_What the exercise asks_
In the passage on Stravinsky and Beethoven, what is described as Beethoven's message?

_Provided passage_
⁂

It is startling that the giant of modernism who declared that music “is, by its very nature, essentially powerless to express anything at all” should have written so passionately about the greatest works of a composer whose music is so palpably expressive of the deepest human concerns. But, then, Stravinsky’s best music, whatever he may have thought or wrote about it, is in fact as expressive of those same concerns as is Beethoven’s. The composer of Symphony of Psalms and the composer of the Ninth Symphony were in some fundamental sense speaking the same language.
This spiritual continuity—this unswerving faith in the universal power of beauty to relieve and transcend the earthly woes of mankind—is Beethoven’s message. Small wonder that its unabashed idealism should make postmodernists so uncomfortable. Disbelieving as they do in the possibility of truth and beauty, they therefore have no choice but to seek to explain away the Ninth Symphony, a universal masterpiece whose very existence is a definitive refutation of the nihilism that informs their view of the world.

⁂

_Dataset section_

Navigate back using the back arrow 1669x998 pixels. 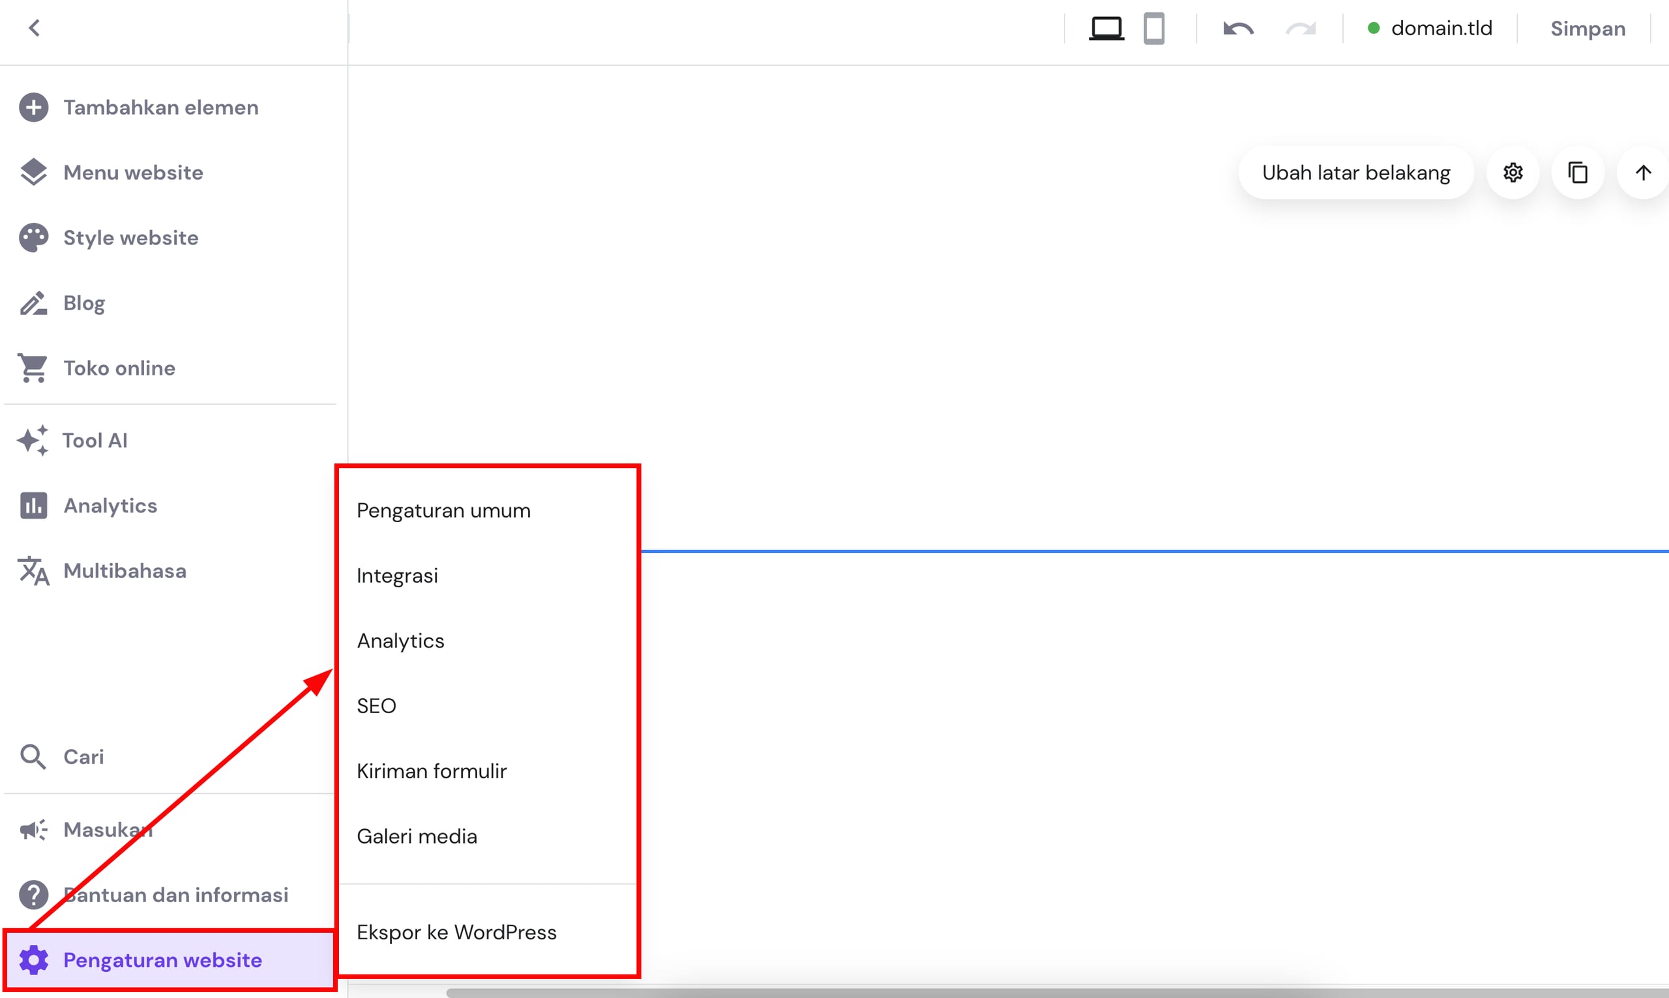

⁂

_Response to the exercise_
An unswerving faith in the universal power of beauty to relieve and transcend the earthly woes of mankind.